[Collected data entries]
━━━━━━

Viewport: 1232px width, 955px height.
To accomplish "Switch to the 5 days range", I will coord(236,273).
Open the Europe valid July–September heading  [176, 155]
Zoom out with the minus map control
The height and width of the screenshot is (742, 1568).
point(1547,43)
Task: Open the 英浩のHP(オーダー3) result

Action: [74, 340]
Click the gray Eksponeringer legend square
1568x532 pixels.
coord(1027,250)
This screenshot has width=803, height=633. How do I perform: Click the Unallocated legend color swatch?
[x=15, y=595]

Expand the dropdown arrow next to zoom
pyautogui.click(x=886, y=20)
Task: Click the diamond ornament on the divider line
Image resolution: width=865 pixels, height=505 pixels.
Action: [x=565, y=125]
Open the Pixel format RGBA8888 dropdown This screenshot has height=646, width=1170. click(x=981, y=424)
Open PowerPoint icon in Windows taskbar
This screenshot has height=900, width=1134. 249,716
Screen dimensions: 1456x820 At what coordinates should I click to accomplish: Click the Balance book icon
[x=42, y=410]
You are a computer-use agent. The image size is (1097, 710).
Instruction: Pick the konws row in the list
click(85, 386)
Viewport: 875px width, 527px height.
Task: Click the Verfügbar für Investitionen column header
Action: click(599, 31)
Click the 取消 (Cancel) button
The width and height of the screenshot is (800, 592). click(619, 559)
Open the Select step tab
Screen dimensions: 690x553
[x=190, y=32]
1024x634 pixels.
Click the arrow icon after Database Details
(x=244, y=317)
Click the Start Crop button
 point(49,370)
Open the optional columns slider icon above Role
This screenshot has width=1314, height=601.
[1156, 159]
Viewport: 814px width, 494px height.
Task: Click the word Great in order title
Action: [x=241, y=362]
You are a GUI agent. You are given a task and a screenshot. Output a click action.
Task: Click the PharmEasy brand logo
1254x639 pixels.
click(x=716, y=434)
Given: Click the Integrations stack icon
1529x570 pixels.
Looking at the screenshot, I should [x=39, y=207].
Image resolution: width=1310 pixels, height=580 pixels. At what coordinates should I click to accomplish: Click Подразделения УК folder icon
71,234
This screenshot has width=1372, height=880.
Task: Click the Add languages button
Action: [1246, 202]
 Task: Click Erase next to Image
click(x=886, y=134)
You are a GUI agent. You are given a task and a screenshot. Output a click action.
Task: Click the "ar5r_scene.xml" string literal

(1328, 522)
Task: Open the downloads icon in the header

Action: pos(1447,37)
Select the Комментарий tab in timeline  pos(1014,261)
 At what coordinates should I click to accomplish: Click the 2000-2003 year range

━━━━━━

Please repeat each entry exactly as written.

Viewport: 1232px width, 955px height.
To accomplish "Switch to the 5 days range", I will coord(236,273).
Open the Europe valid July–September heading  [176, 155]
Zoom out with the minus map control
The height and width of the screenshot is (742, 1568).
point(1547,43)
Task: Open the 英浩のHP(オーダー3) result

Action: [74, 340]
Click the gray Eksponeringer legend square
1568x532 pixels.
coord(1027,250)
This screenshot has width=803, height=633. How do I perform: Click the Unallocated legend color swatch?
[x=15, y=595]

Expand the dropdown arrow next to zoom
pyautogui.click(x=886, y=20)
Task: Click the diamond ornament on the divider line
Image resolution: width=865 pixels, height=505 pixels.
Action: [x=565, y=125]
Open the Pixel format RGBA8888 dropdown This screenshot has height=646, width=1170. click(x=981, y=424)
Open PowerPoint icon in Windows taskbar
This screenshot has height=900, width=1134. 249,716
Screen dimensions: 1456x820 At what coordinates should I click to accomplish: Click the Balance book icon
[x=42, y=410]
You are a computer-use agent. The image size is (1097, 710).
Instruction: Pick the konws row in the list
click(85, 386)
Viewport: 875px width, 527px height.
Task: Click the Verfügbar für Investitionen column header
Action: click(599, 31)
Click the 取消 (Cancel) button
The width and height of the screenshot is (800, 592). click(619, 559)
Open the Select step tab
Screen dimensions: 690x553
[x=190, y=32]
1024x634 pixels.
Click the arrow icon after Database Details
(x=244, y=317)
Click the Start Crop button
 point(49,370)
Open the optional columns slider icon above Role
This screenshot has width=1314, height=601.
[1156, 159]
Viewport: 814px width, 494px height.
Task: Click the word Great in order title
Action: [x=241, y=362]
You are a GUI agent. You are given a task and a screenshot. Output a click action.
Task: Click the PharmEasy brand logo
1254x639 pixels.
click(x=716, y=434)
Given: Click the Integrations stack icon
1529x570 pixels.
Looking at the screenshot, I should [x=39, y=207].
Image resolution: width=1310 pixels, height=580 pixels. At what coordinates should I click to accomplish: Click Подразделения УК folder icon
71,234
This screenshot has width=1372, height=880.
Task: Click the Add languages button
Action: [1246, 202]
 Task: Click Erase next to Image
click(x=886, y=134)
You are a GUI agent. You are given a task and a screenshot. Output a click action.
Task: Click the "ar5r_scene.xml" string literal

(1328, 522)
Task: Open the downloads icon in the header

Action: pos(1447,37)
Select the Комментарий tab in timeline  pos(1014,261)
 At what coordinates should I click to accomplish: Click the 2000-2003 year range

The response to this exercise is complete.